[Assignment]: Repeat the data exactly as given below, dropping every picture.

[The input]:
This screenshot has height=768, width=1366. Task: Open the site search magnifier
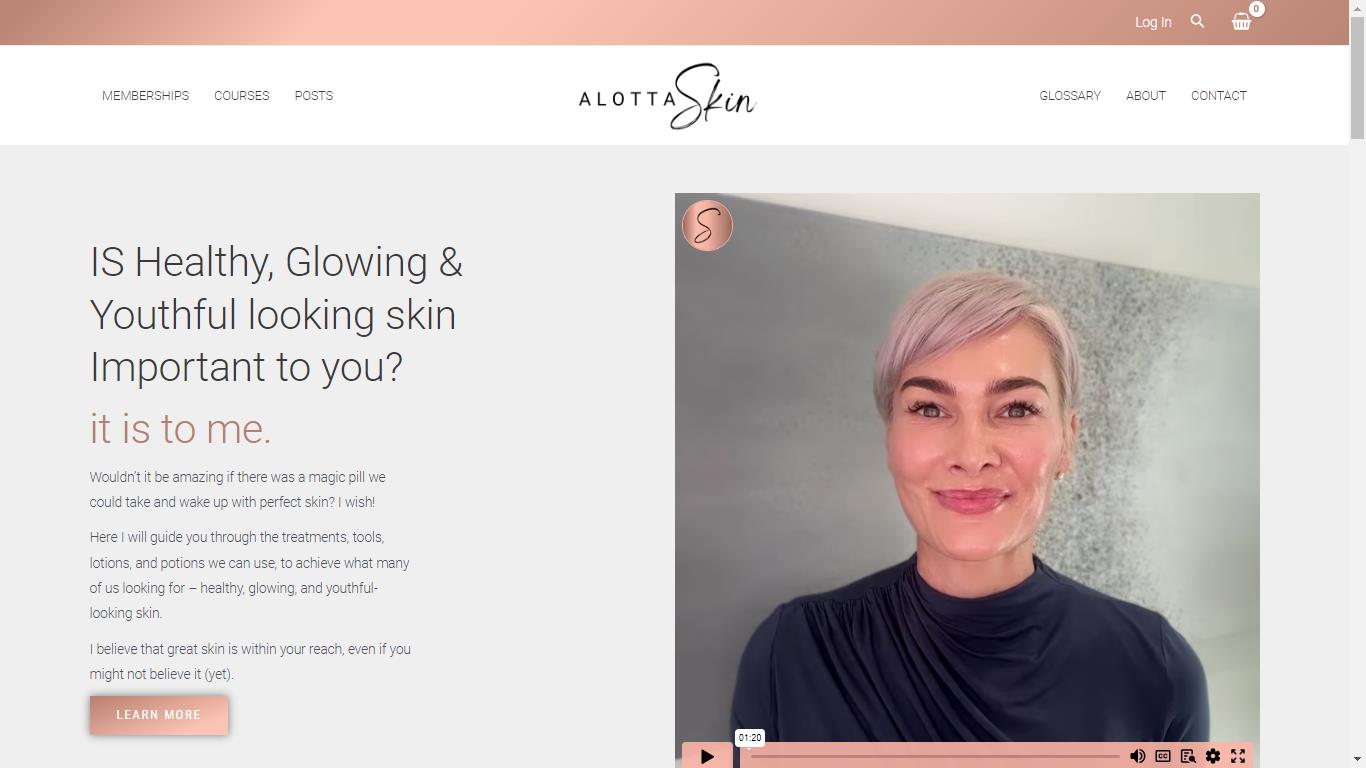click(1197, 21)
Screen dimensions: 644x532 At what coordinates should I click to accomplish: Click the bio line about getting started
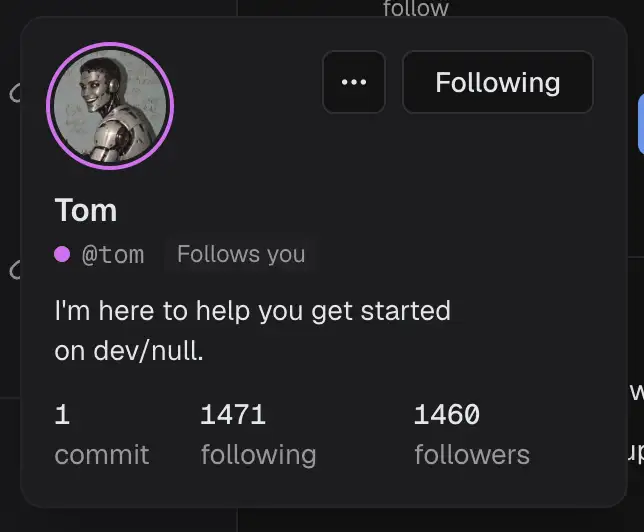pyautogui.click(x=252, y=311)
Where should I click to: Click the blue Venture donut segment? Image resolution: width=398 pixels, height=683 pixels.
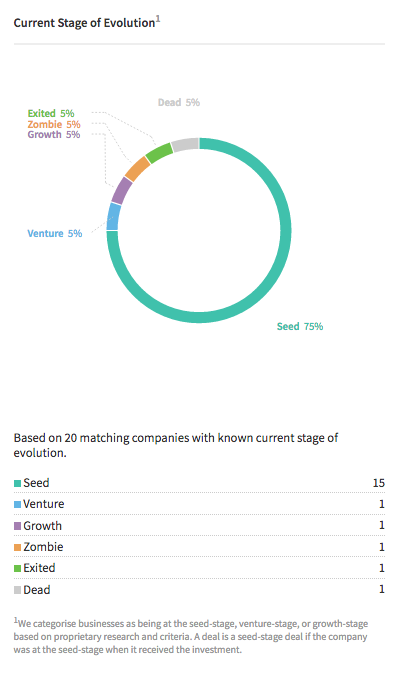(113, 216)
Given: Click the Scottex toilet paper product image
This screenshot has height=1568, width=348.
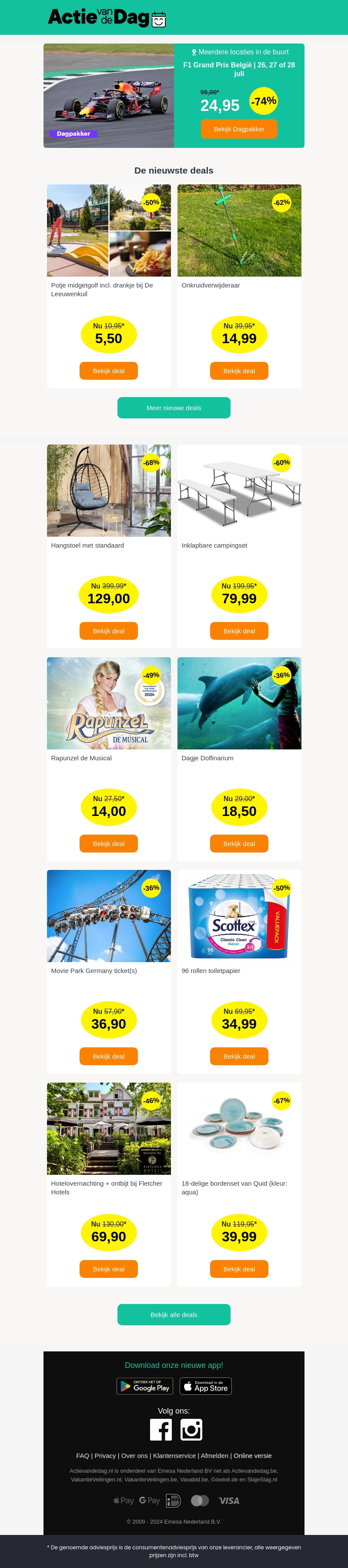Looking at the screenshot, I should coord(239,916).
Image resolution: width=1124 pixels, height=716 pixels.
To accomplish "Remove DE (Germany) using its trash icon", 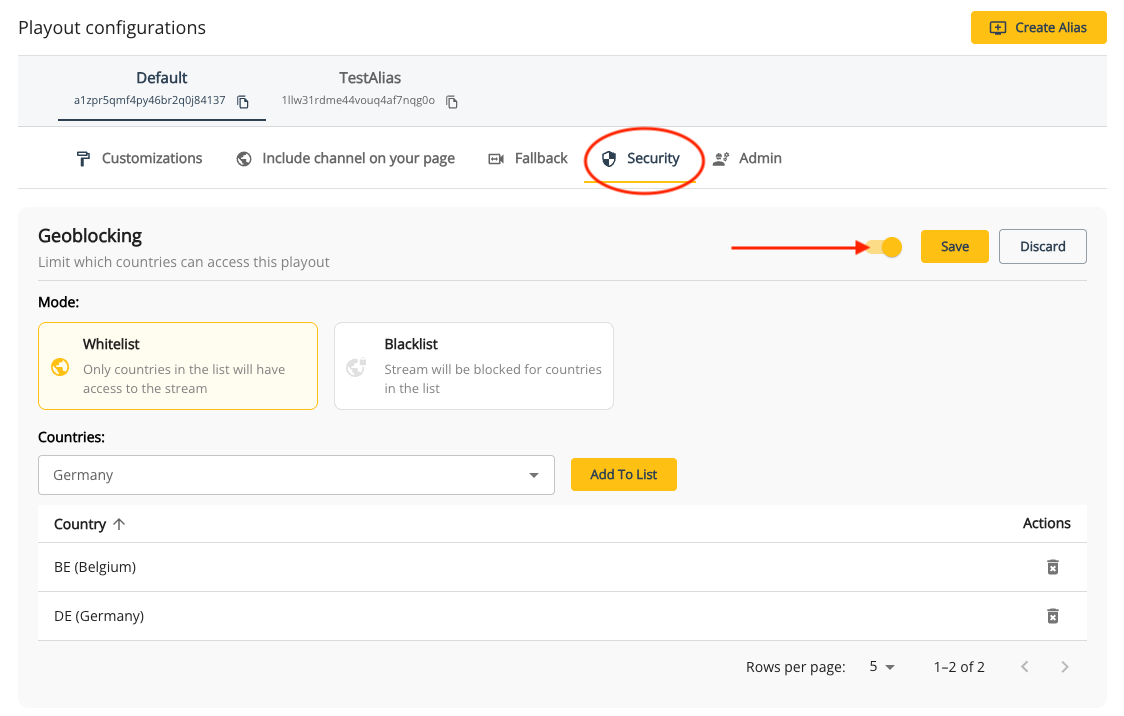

[Finished exercise]:
This screenshot has height=768, width=1366. Task: Open the site search magnifier
click(1197, 21)
Screen dimensions: 644x532 At what coordinates should I click to accomplish: Click the bio line about getting started
pyautogui.click(x=252, y=311)
Where should I click to: Click the blue Venture donut segment? Image resolution: width=398 pixels, height=683 pixels.
(113, 216)
Given: Click the Scottex toilet paper product image
This screenshot has height=1568, width=348.
Looking at the screenshot, I should coord(239,916).
Image resolution: width=1124 pixels, height=716 pixels.
To accomplish "Remove DE (Germany) using its trash icon", 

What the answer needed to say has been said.